Sí, ser hiperbólico es mi manera de ser mediterráneo, no me escondo de ello, por eso me interesa más un artículo sobre el hecho de tomar el fresco en la calle que sobre no sé qué discos duros de José Luis Ábalos. Es imposible, pues, no escribir una columna poética en un momento del año en que a las siete de la mañana ya es de día y da menos pereza levantarse, ya que corre l'airet y en las calles todavía no hay guiris. El verano es la ilusión que nosotros mismos creamos dentro de una realidad tan fugaz como el hielo deshecho de un bíter, pero la gracia es que, precisamente, verano tras verano no perdemos nunca la certeza de que en aquel cubito flota todo aquello que puede llegar a ser perfecto: las siestas con el Tour de fondo, las camisetas de color blanco que nos hacen caminar con la elegancia de un tenista o el hallazgo de una cala solitaria donde parece que todavía nadie ha hecho ninguna foto de Instagram con la localización insertada.

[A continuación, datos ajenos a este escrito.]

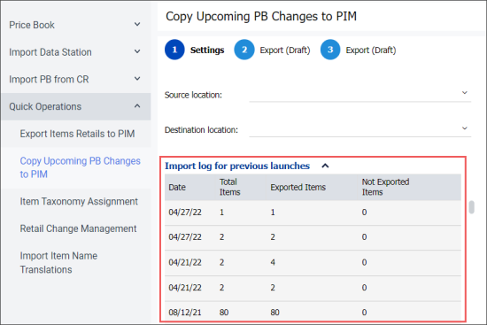487x325 pixels.
Task: Go to Retail Change Management
Action: coord(78,228)
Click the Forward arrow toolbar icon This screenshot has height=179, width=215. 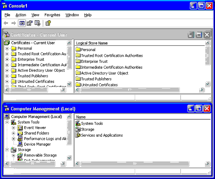[14, 23]
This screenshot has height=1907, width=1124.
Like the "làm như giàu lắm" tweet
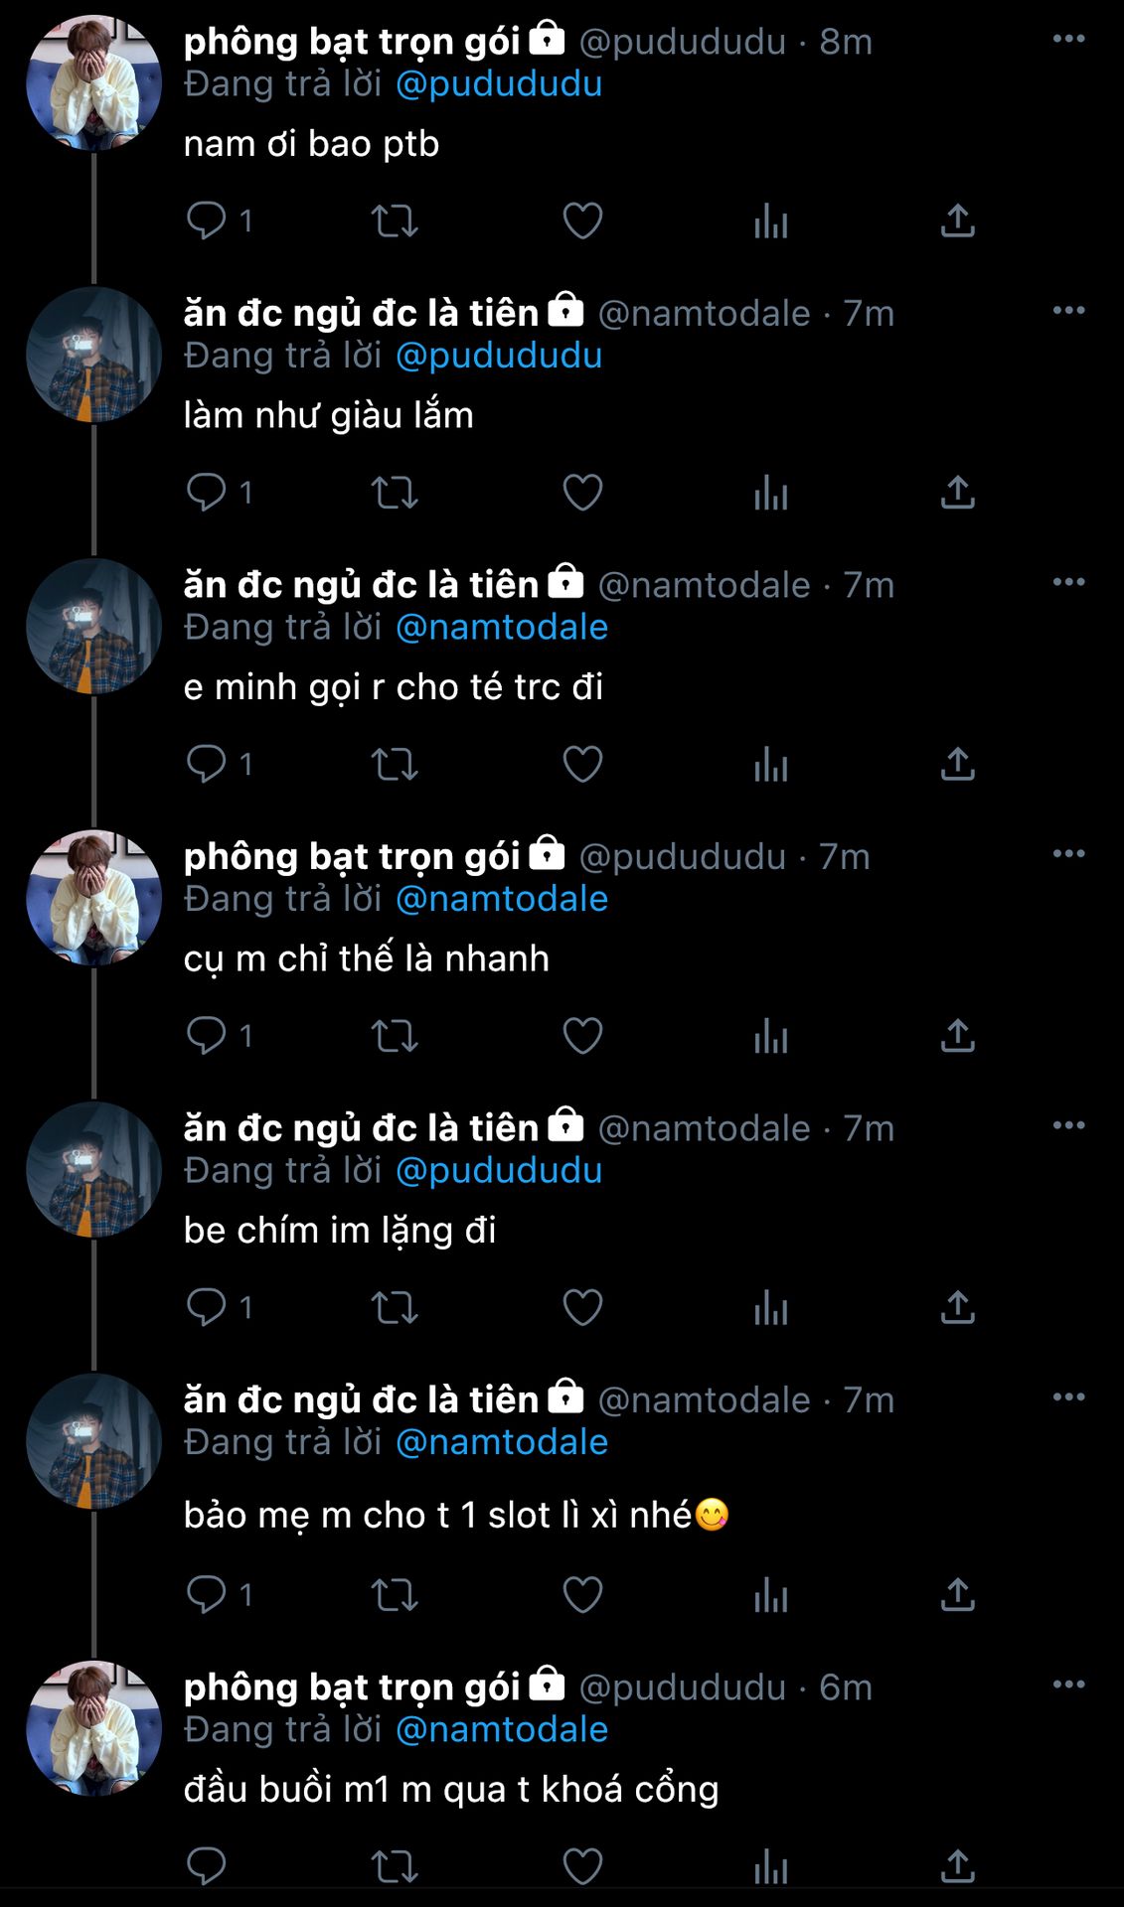pos(582,493)
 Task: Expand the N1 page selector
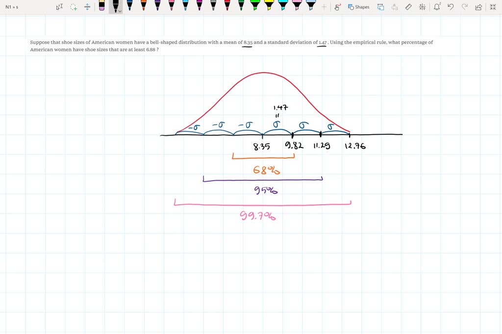point(10,7)
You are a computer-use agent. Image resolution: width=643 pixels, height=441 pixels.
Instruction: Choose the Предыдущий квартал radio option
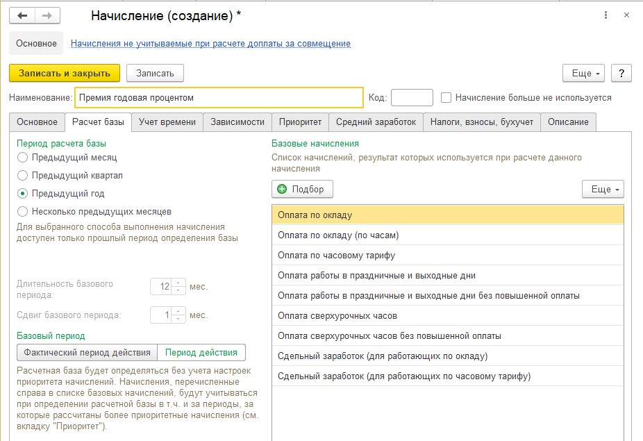tap(22, 176)
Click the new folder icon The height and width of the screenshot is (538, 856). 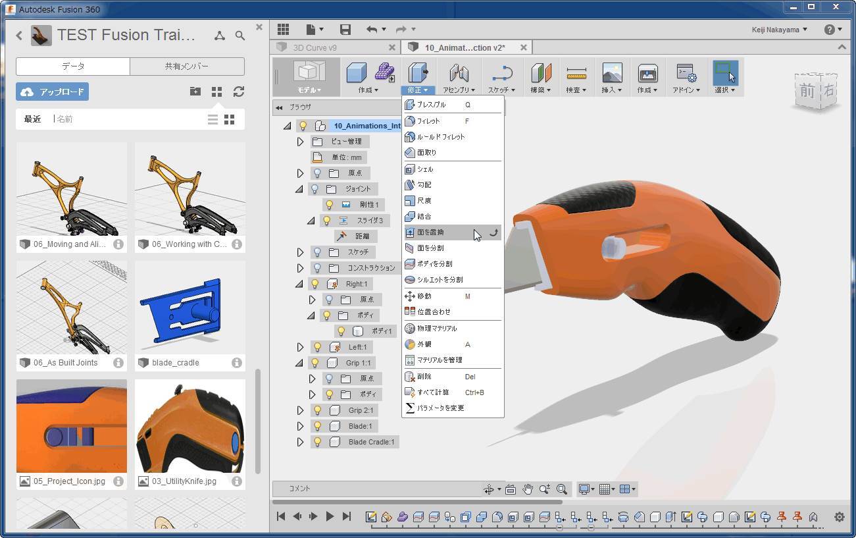coord(195,92)

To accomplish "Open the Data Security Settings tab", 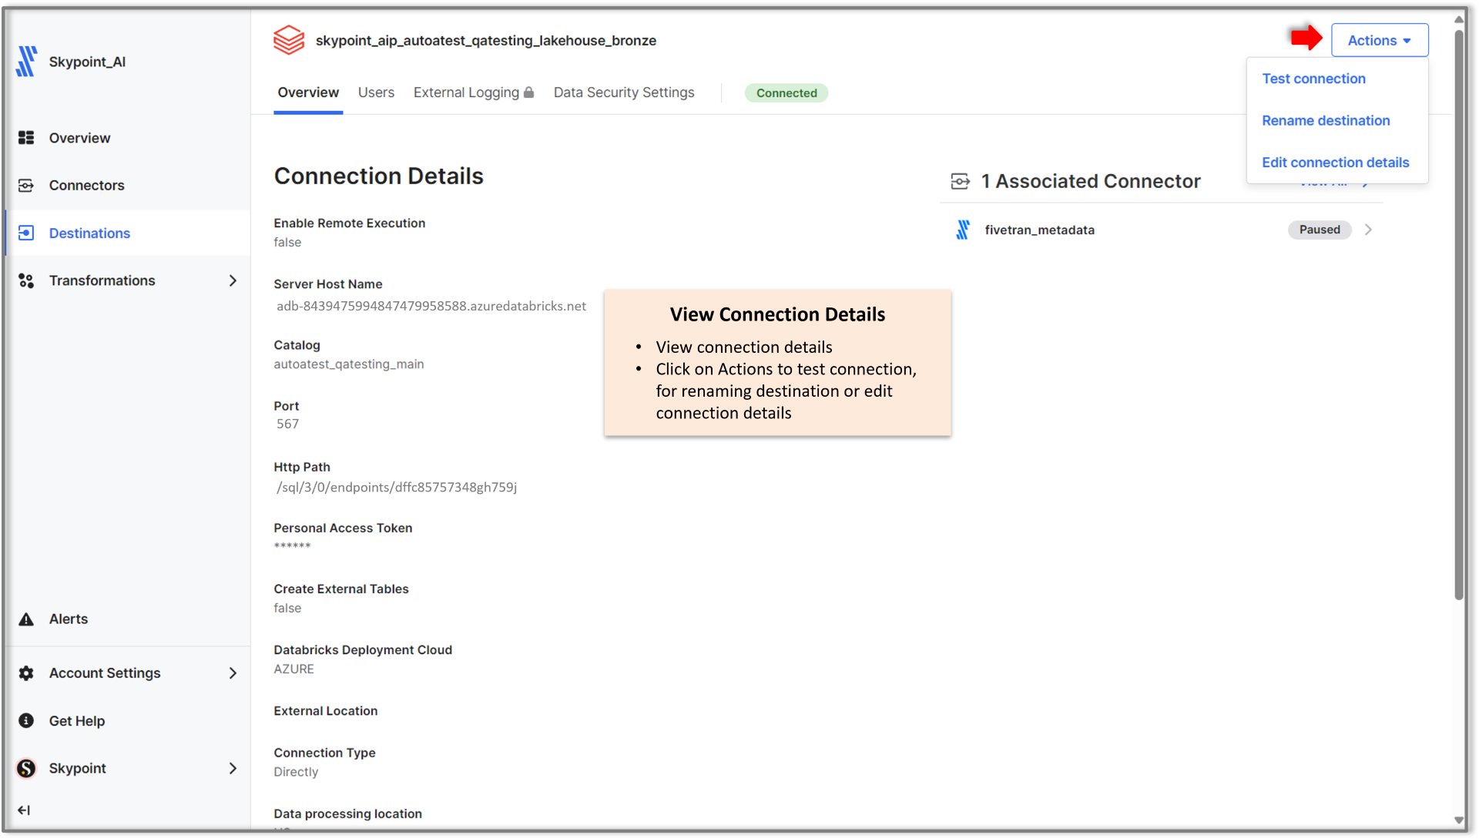I will click(624, 92).
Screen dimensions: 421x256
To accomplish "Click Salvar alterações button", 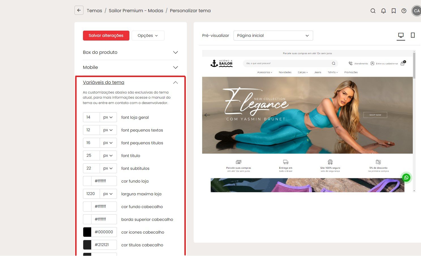I will [106, 35].
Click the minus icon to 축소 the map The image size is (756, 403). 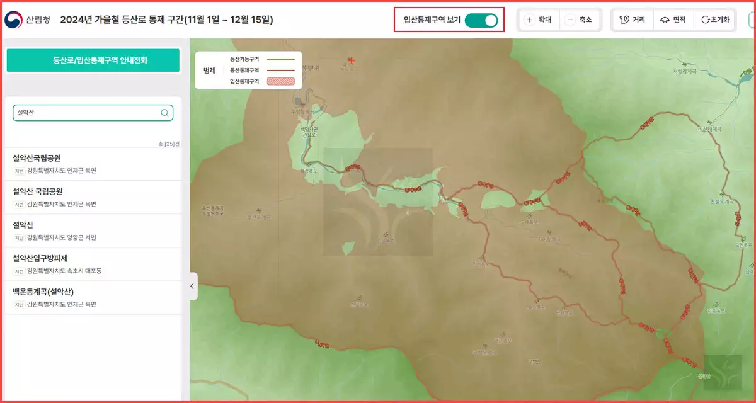click(x=571, y=19)
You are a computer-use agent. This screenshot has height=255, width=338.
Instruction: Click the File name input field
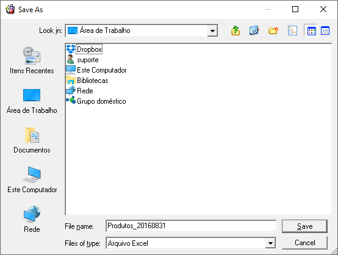point(191,226)
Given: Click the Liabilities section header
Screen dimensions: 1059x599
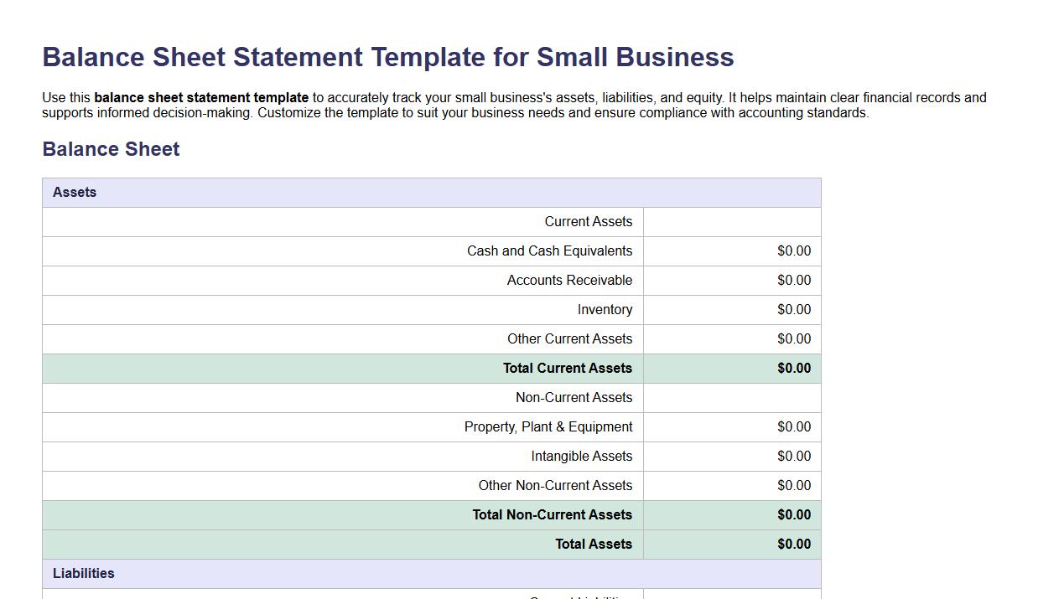Looking at the screenshot, I should coord(84,573).
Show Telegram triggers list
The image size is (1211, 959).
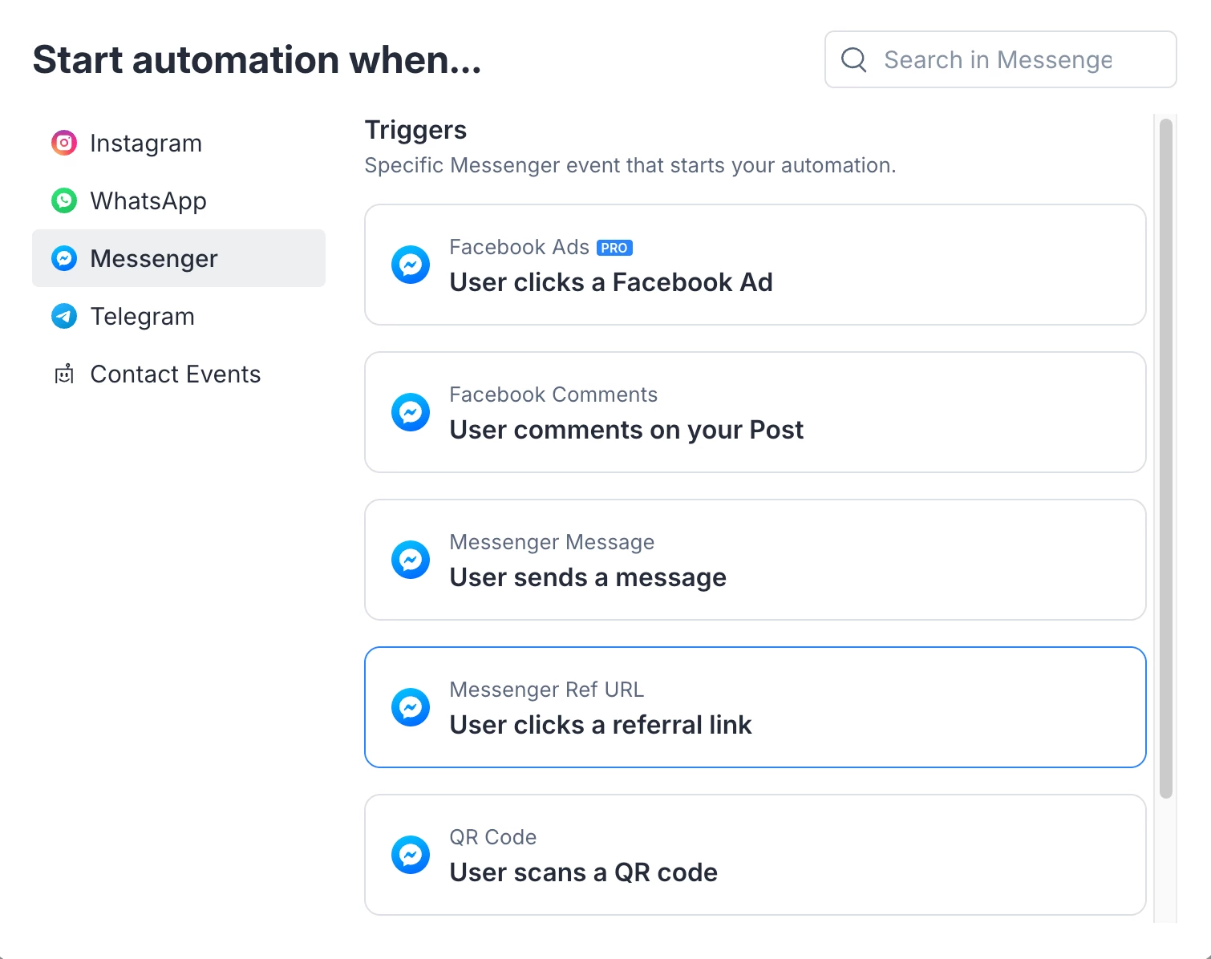click(x=143, y=317)
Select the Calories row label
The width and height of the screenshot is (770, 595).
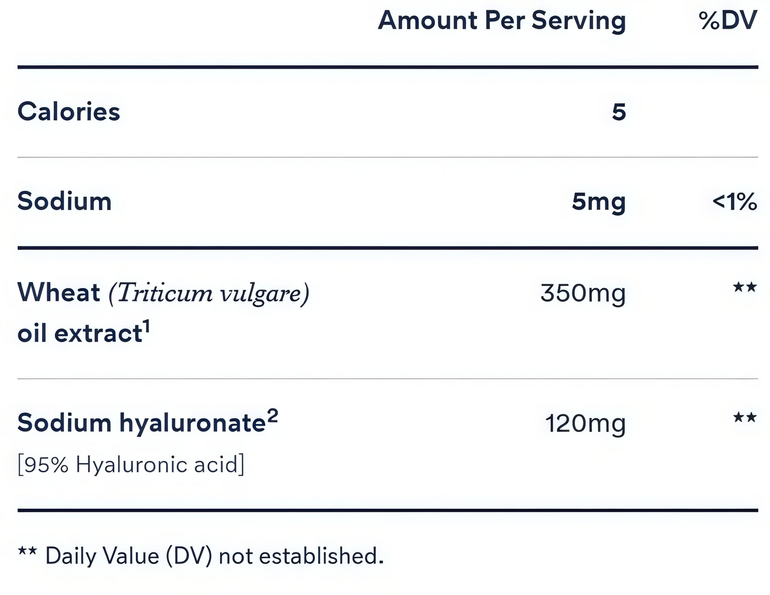pos(69,112)
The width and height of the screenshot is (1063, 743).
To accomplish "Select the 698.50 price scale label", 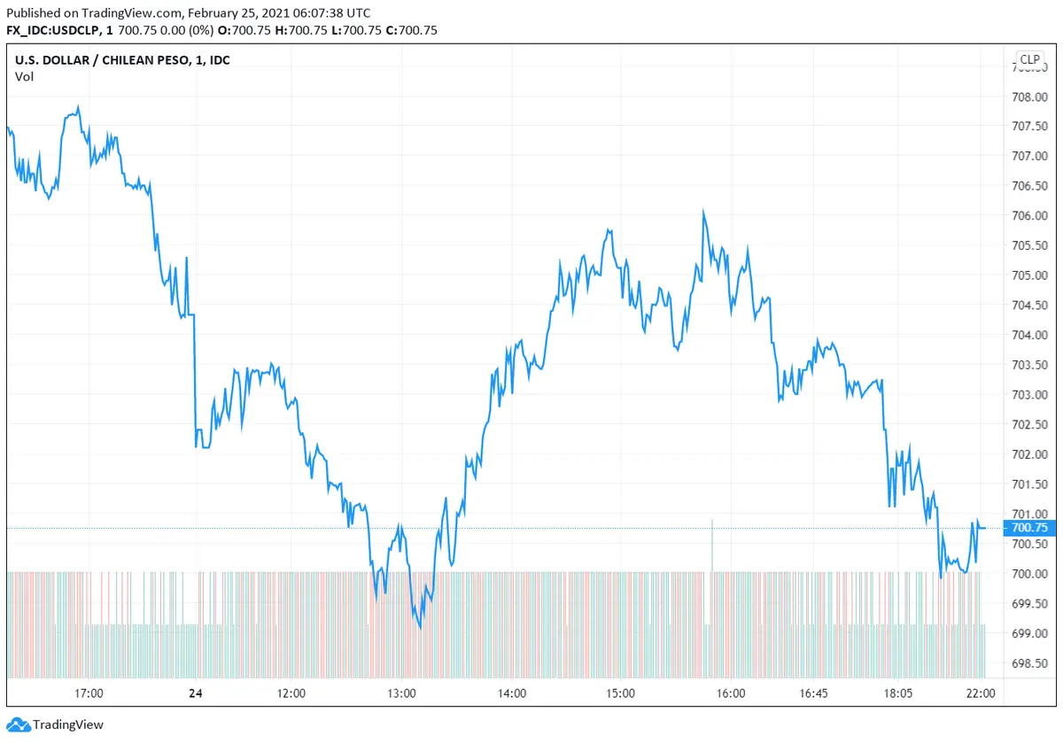I will coord(1029,663).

Ahora que los que han deprimido el país empiezan a darse cuenta de que sobran y los que estamos vacunados contra los desencantos somos cada día más, abrazar el idealismo inherente del verano puede parecer ridículo o infantil, pero es más necesario que nunca. En el fondo, nos recuerda que hay una parte de nosotros que necesita tener por horizonte una versión mejor de lo que somos. Por alguna razón el verano es la única época del año en que los propósitos se acaban cumpliendo, ya sea leerse La montaña mágica de Thomas Mann, hacer deporte cada día o sencillamente no tener miedo de vivir las mismas aventuras que cuando íbamos de colonias a L'estiu és teu, pero ahora pagándolo todo con la VISA de nuestro bolsillo. En verano todo es posible, por eso hoy me despido, deseando reencontrarnos en septiembre. Si lo hacemos, espero poder parafrasearte aquel poema de Manuel Forcano que se llama Carta, pero cambiando el final. Imaginaré ahí el último artículo de adiós, que ni yo he escrito hablando de la enésima bagatela de la actualidad ni tú, querido lector, habrías acabado de leer. Créeme: la tinta que los dos nos hemos ahorrado la gasto solo para decirte que hace sol, que hace calor y que nada refresca lo suficiente, pero que el verano es como no equivocarse.